La lotta agli sprechi potrebbe vedere l’Europa in prima linea, dunque, ma nel frattempo qual è lo stato delle politiche dedicate dai Paesi dell’Unione? Molto deludente, o almeno è quanto emerge dall’audit targato Corte dei Conti Europea e pubblicato ieri sul sito dell’ente comunitario. Esistono «mancate opportunità e potenziali miglioramenti che non richiederebbero nuove iniziative legislative o più fondi pubblici» ha affermato Bettina Jakobsen, il Membro della Corte responsabile della relazione. Che non fa sconti neanche sull’iniziativa più recente, la piattaforma Ue contro gli sprechi alimentari, composta da 70 membri tra rappresentanti di paesi Ue, organizzazioni internazionali e del settore privato, inaugurata il 29 novembre scorso dal commissario europeo alla salute Vytenis Andriukaitis. La piattaforma, secondo Jakobsen, manca il bersaglio: «Ciò che serve ora è un maggior allineamento delle politiche esistenti, un miglior coordinamento e il chiaro obiettivo politico di ridurre lo spreco alimentare». Le azioni intraprese, infatti, nonostante il problema si sia fatto strada tra le questioni di spicco dell’agenda politica in risposta anche alla crescente attenzione dell’opinione pubblica, non sono supportate dalla dovuta ambizione: secondo l’analisi della Corte contabile non è la mancanza di fondi alla base del ritardo attuale, che potrebbe essere recuperato in parte anche senza stanziare nuovi finanziamenti alle politiche di lotta allo spreco, bensì la frammentazione delle scelte dovuto al mancato coordinamento tra i governi. Responsabile, inevitabilmente, la Commissione, che ha evidentemente fatto mancare il proprio ruolo di regia.
Il rapporto si basa su audit in cinque Stati membri, tra cui l’Italia, in particolare la Regione Lazio.
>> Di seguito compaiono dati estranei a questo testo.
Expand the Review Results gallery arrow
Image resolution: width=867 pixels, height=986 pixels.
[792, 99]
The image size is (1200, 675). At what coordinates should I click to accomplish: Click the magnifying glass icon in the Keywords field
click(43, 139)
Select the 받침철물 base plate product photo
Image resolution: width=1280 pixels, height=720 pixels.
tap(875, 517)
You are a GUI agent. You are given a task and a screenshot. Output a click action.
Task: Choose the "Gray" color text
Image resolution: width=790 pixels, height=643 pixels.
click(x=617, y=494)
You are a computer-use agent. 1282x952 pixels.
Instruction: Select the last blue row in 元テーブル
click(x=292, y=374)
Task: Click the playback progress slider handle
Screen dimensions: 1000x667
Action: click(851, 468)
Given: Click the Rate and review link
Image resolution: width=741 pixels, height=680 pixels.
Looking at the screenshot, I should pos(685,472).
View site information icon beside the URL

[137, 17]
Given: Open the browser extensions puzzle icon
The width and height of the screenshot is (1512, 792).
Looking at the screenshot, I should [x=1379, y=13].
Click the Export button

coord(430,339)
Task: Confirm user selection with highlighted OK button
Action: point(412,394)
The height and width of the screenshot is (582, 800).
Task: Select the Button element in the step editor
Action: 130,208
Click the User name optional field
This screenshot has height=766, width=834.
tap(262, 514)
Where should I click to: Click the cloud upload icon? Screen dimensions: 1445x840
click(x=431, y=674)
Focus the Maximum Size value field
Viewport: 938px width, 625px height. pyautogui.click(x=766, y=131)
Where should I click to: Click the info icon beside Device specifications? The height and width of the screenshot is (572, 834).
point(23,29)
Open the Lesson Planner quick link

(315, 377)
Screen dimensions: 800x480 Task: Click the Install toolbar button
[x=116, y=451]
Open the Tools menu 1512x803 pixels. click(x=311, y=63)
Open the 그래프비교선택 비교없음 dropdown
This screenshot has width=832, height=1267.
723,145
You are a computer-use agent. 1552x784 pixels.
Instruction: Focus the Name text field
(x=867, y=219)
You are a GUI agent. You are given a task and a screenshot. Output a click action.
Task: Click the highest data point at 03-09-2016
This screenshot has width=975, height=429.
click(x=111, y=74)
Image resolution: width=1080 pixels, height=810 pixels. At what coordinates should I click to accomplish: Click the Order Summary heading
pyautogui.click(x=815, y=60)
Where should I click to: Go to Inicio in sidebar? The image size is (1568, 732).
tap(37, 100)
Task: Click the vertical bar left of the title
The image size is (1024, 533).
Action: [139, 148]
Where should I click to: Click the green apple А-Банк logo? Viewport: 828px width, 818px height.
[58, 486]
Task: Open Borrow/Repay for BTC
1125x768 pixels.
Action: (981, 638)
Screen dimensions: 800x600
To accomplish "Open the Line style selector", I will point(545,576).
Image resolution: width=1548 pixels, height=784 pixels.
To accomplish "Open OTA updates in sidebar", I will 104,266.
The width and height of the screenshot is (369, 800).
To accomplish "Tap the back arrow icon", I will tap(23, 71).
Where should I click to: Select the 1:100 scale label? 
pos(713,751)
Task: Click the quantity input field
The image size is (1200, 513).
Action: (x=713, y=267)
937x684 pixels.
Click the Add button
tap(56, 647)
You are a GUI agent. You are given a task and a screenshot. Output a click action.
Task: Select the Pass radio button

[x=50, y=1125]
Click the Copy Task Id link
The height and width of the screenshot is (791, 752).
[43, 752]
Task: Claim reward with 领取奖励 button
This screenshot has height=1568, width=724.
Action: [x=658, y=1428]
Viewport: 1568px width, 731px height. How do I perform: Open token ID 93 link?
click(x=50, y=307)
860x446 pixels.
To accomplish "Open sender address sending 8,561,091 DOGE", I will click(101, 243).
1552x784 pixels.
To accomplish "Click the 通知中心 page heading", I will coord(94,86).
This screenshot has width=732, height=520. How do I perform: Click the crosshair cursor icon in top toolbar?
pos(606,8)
Positiva è la valutazione dei revisori su elementi come le misure dei programmi di sviluppo rurale dedicate a ridurre gli sprechi e i messaggi educativi che accompagnano misure Ue come la campagna “frutta nelle scuole”. Ma la relazione stigmatizza la confusione tra data di scadenza (consumarsi entro) e termine minimo di conservazione (preferibilmente entro) riscontrata sulle etichette di prodotti molto simili e gli errori nei dati sulle quantità, i valori e la destinazione (tra cui la donazione gratuita) dei prodotti ortofrutticoli ritirati dal mercato in seguito alla recente crisi dei prezzi.
La dispersione di risorse avviene lungo tutta la filiera dell’industria alimentare (produzione, trasformazione, imballaggio e distribuzione) e per questo è ad ognuna di queste fasi industriali che si dovrebbero indirizzare sollecitazioni alla prevenzione basate sull’enfasi per i benefici di tutti gli attori coinvolti. Non mancano le buone pratiche, tra cui la donazione di alimenti, ma è evidente che manca una strategia e comunque sussistono ostacoli giuridici potenzialmente rimovibili. L’assenza di una definizione comune di “spreco alimentare” e di un valore di partenza condiviso rispetto al quale calibrare gli interventi di riduzione dello spreco ha ostacolato la realizzazione di ulteriori progressi, e ciò nonostante i ripetuti inviti del Parlamento europeo, del Consiglio, del Comitato delle regioni, del G20 e di altre istanze affinché l’UE contribuisca a ridurre lo spreco.
A fronte delle sollecitazioni della Corte, la Commissione ha risposto che pur riconoscendo la gravità del problema degli sprechi alimentari, declina l’accusa di aver visto scemare il proprio impegno sul tema a partire proprio dal pacchetto per la Circular Economy: non più impegno “programmatico”, ma proposta concreta anche sul sollecitato fronte della prevenzione lungo la filiera. Più nel merito secondo la Commissione non serve una definizione comune di “spreco” o “rifiuto alimentare” in quanto giuridicamente sono definite sia “food” che “waste”. Tra i punti condivisi dalla Commissione stessa, la necessità di coordinare le disposizioni sulle donazioni di prodotti alimentari, attualmente oggetto di interpretazioni diverse all’interno dell’Ue, e si tratta quindi di un aspetto potenzialmente in grado di crescere.